### Page extract
Because of his weight, my son is missing out on the clinic’s UNICEF-supported immunisation programme, putting him at more risk.
Nurse Mudani said for safety reasons, nurses only administer immunisation injections to children weighing at least 2.8kgs. This leaves Max exposed to preventable diseases.
“His immunity is very low, he is a high risk patient,” she said, standing outside the family’s dwelling in the densely populated Stoneridge suburb on the outskirts of the city.
The conspicuous wooden shack is what Chiedza and her husband, Munyaradzi (42), call home in a suburb where most houses are made from brick. A few burnt out twigs hardly enough to start a fire stood at the centre of a makeshift brick fireplace outside the shack. A plastic bag with baby clothes lay abandoned next to the fireplace.
Inside the stuffy shack supported by a pole and mud, the only sign of food was a pot of tea. Munyaradzi said the tea had been his only “meal” that day. As for his wife and the baby, the sorghum drinks she received from charitable nurses at the clinic would suffice.
“We sometimes go for two days without eating a proper meal. Sometimes we just eat mangoes and save the mealie-meal for Max’s porridge,” he said, putting his hands on his cheeks and emptily starring at his small field of a stunted, drought-affected maize crop.
He sometimes does odd jobs such as fetching water for neighbours and said he gets US$5 on a good week.
Such poverty is putting a strain on children, said Nurse Mudani. “Cases of malnutrition are increasing. Because of the economic hardships some families go for days without eating a proper meal,” she said.
######
### Entries shown
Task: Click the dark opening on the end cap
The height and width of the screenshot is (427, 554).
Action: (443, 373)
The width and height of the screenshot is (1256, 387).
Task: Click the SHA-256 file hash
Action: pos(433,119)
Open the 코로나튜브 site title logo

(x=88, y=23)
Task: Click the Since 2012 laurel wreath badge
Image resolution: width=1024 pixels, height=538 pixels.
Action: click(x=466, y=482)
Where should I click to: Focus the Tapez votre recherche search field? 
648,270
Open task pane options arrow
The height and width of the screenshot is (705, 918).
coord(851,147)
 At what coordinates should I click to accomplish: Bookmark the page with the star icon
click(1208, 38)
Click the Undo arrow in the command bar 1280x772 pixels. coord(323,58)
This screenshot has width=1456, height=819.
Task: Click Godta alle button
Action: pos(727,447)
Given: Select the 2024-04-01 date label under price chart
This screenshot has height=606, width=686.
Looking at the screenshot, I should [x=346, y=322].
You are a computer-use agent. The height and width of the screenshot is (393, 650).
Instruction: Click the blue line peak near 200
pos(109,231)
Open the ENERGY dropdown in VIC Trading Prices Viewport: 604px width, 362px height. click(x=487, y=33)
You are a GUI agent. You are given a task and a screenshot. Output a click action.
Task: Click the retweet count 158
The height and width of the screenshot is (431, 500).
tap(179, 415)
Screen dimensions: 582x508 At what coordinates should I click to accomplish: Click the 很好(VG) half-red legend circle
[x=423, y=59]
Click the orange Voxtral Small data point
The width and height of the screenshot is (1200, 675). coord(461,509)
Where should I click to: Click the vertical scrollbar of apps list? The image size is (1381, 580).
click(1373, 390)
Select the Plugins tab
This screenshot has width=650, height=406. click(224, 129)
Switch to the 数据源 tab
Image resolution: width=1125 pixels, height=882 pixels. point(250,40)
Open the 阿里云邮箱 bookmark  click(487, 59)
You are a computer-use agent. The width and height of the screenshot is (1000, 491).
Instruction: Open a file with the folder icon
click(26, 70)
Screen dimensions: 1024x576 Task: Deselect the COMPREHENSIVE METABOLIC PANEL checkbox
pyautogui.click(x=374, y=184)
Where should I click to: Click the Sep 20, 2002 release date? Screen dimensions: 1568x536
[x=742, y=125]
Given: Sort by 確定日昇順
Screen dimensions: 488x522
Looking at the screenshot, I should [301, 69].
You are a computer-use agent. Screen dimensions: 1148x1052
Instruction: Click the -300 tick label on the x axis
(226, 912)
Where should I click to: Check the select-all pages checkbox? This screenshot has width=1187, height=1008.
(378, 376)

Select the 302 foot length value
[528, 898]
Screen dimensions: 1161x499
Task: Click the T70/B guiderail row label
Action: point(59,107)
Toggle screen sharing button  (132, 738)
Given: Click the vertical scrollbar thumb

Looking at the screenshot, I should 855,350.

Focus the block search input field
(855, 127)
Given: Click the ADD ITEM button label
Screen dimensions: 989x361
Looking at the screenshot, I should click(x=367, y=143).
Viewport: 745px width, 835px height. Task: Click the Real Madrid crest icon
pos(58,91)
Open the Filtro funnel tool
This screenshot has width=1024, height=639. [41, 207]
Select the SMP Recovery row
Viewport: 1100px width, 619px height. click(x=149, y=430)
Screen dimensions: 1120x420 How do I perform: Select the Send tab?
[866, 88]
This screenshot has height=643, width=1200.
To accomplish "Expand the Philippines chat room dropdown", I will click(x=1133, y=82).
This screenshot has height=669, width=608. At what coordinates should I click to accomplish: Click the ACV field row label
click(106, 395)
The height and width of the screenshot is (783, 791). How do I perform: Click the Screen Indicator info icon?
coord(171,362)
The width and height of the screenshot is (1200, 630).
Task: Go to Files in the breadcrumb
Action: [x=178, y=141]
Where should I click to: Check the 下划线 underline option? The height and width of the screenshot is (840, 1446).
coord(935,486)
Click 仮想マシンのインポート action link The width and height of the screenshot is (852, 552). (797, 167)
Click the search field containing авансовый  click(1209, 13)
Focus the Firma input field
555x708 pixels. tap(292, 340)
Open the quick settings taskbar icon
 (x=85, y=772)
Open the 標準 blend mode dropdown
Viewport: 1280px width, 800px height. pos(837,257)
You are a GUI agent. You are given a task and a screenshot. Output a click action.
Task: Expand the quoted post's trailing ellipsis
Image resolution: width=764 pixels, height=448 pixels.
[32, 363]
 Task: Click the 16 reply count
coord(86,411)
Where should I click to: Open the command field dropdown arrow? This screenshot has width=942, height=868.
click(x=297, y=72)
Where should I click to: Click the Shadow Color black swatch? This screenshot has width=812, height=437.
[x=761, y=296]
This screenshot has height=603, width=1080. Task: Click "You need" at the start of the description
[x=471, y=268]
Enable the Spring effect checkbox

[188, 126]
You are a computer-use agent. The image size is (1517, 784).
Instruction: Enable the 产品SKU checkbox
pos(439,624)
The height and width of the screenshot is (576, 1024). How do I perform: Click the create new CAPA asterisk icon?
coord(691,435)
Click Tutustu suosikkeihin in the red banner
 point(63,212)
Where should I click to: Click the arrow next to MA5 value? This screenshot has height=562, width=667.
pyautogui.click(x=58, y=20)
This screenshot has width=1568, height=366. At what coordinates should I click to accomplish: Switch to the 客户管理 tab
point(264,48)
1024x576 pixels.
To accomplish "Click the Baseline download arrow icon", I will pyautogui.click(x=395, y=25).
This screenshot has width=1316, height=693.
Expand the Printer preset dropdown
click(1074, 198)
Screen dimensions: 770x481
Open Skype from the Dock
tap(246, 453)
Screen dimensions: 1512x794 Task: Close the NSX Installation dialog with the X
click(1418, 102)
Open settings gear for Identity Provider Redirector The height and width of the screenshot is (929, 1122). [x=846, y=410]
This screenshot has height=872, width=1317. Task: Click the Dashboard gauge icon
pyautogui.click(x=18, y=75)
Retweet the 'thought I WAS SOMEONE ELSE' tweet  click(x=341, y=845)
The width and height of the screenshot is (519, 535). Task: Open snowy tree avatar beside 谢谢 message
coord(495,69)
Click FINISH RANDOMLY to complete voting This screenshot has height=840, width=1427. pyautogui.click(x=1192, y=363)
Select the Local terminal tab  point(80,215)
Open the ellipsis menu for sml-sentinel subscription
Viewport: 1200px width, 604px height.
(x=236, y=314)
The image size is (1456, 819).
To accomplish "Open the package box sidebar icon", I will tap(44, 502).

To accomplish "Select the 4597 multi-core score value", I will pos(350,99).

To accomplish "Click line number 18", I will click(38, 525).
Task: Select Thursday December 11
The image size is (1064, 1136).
######
**Exercise instructions**.
A. According to the excerpt, what is the least a child must weigh before nurses will give immunization injections?
B. Rewrite the excerpt, starting with "The conspicuous wooden" and going on through "drought-affected maize crop.", changing "shack" to "hut".

**Your responses**.
A. At least 2.8kgs.

B.
The conspicuous wooden hut is what Chiedza and her husband, Munyaradzi (42), call home in a suburb where most houses are made from brick. A few burnt out twigs hardly enough to start a fire stood at the centre of a makeshift brick fireplace outside the hut. A plastic bag with baby clothes lay abandoned next to the fireplace.
Inside the stuffy hut supported by a pole and mud, the only sign of food was a pot of tea. Munyaradzi said the tea had been his only “meal” that day. As for his wife and the baby, the sorghum drinks she received from charitable nurses at the clinic would suffice.
“We sometimes go for two days without eating a proper meal. Sometimes we just eat mangoes and save the mealie-meal for Max’s porridge,” he said, putting his hands on his cheeks and emptily starring at his small field of a stunted, drought-affected maize crop.